(EXTRACT):
Support dispatching logical to physical experts (#6385)

2025-05-20 13:13:55 +08:00
parent 69af3ec35f
commit e98afbe042
9 changed files with 184 additions and 5 deletions
--- a/python/sglang/srt/managers/expert_distribution.py
+++ b/python/sglang/srt/managers/expert_distribution.py
@@ -23,9 +23,10 @@ import torch
 import torch.distributed

 from sglang.srt.managers.expert_location import ExpertLocationMetadata
+from sglang.srt.managers.schedule_batch import global_server_args_dict
 from sglang.srt.model_executor.forward_batch_info import ForwardBatch
 from sglang.srt.server_args import ServerArgs
-from sglang.srt.utils import Withable
+from sglang.srt.utils import Withable, get_bool_env_var

 logger = logging.getLogger(__name__)

(Stored records)
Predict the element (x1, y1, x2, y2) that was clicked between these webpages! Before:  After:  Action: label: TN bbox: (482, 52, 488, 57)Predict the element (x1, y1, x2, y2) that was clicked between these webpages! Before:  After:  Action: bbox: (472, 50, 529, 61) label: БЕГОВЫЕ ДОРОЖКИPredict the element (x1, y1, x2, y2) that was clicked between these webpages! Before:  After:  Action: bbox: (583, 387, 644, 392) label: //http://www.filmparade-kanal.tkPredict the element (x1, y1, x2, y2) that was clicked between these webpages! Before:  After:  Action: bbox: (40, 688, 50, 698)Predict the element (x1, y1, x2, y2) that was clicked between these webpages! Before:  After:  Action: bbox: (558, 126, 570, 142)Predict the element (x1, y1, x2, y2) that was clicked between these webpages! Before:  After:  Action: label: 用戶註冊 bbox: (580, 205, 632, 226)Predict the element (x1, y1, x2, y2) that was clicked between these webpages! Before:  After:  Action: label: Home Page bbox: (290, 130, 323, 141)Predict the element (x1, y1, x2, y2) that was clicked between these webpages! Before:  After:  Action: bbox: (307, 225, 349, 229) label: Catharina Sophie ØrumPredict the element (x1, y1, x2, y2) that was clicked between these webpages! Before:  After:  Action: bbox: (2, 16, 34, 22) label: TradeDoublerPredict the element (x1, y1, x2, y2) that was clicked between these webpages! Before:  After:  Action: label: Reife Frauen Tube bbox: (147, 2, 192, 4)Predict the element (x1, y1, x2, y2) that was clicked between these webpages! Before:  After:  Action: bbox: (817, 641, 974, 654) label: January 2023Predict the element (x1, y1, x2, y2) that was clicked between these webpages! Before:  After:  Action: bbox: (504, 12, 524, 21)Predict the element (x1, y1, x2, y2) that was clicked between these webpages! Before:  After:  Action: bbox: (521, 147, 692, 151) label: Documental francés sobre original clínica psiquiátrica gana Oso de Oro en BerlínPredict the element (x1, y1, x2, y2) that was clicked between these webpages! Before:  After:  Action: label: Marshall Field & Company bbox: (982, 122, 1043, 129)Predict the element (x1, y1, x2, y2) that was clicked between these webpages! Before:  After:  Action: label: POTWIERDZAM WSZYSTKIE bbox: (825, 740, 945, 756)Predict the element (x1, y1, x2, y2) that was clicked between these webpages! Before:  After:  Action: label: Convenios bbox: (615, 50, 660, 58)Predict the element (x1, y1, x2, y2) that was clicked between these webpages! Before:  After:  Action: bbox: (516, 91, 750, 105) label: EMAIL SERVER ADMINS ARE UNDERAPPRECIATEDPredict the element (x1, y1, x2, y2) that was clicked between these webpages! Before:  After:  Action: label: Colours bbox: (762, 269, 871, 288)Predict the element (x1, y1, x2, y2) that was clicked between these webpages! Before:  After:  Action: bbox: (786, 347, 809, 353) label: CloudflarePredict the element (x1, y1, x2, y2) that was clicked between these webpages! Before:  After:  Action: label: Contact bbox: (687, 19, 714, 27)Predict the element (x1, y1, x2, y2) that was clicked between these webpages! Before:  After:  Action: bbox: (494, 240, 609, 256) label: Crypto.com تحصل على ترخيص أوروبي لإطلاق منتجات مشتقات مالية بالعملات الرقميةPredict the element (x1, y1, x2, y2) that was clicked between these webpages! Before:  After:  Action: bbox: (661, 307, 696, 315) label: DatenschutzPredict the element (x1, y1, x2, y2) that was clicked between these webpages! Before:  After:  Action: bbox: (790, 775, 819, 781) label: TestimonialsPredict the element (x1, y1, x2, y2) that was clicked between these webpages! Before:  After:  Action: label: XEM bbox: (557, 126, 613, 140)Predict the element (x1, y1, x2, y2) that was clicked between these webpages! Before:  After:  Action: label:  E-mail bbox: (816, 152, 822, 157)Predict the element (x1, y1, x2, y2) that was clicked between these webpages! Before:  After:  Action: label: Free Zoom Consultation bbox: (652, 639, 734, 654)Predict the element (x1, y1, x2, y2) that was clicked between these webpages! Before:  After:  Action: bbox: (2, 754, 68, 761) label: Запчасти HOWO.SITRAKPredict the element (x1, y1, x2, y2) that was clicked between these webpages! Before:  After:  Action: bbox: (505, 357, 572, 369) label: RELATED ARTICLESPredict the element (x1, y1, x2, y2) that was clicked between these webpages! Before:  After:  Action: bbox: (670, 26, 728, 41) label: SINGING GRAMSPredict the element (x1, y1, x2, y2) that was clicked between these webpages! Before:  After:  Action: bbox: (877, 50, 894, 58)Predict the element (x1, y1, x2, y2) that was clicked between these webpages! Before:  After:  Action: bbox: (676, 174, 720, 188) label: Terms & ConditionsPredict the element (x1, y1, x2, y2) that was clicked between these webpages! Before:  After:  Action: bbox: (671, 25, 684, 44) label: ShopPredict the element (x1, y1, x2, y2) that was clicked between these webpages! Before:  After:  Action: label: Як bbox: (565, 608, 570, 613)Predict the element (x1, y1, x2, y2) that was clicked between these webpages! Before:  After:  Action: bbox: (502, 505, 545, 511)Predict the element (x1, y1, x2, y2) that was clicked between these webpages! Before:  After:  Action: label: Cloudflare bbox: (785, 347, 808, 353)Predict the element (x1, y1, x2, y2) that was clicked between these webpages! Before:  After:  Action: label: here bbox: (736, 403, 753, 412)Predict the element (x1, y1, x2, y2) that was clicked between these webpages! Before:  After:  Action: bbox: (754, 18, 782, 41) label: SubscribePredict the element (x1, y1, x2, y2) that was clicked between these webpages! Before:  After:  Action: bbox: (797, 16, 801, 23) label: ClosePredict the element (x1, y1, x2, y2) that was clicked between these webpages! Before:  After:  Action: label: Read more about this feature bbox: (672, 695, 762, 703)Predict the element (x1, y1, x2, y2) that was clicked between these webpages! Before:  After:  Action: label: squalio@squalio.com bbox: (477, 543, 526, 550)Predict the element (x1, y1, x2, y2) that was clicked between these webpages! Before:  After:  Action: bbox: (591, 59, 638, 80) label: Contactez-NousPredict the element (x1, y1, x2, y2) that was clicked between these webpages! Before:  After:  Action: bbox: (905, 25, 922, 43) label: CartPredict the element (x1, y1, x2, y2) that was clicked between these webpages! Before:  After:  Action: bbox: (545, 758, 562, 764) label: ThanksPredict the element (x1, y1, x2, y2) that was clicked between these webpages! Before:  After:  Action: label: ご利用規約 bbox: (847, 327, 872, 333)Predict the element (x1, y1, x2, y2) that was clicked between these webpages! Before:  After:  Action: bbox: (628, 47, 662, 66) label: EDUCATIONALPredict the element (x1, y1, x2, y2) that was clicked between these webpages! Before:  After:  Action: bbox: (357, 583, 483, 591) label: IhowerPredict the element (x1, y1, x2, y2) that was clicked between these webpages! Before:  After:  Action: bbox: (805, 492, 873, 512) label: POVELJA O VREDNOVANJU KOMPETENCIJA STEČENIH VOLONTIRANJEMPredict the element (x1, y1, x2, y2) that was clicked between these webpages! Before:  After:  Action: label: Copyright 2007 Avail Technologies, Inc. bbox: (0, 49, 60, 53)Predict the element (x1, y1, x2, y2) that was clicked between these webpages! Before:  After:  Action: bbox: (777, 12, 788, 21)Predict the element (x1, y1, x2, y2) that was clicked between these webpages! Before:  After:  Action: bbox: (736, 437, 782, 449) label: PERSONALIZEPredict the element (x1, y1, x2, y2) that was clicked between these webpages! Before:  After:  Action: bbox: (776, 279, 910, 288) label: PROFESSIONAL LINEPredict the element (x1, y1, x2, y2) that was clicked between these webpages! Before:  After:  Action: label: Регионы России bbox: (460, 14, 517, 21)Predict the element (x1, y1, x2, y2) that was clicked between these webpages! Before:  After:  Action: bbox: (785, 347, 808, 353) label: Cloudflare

(WHAT THIS TASK INVOLVES): According to the commit page, how many files were changed?

(WRITTEN REPLY): Nine files were changed.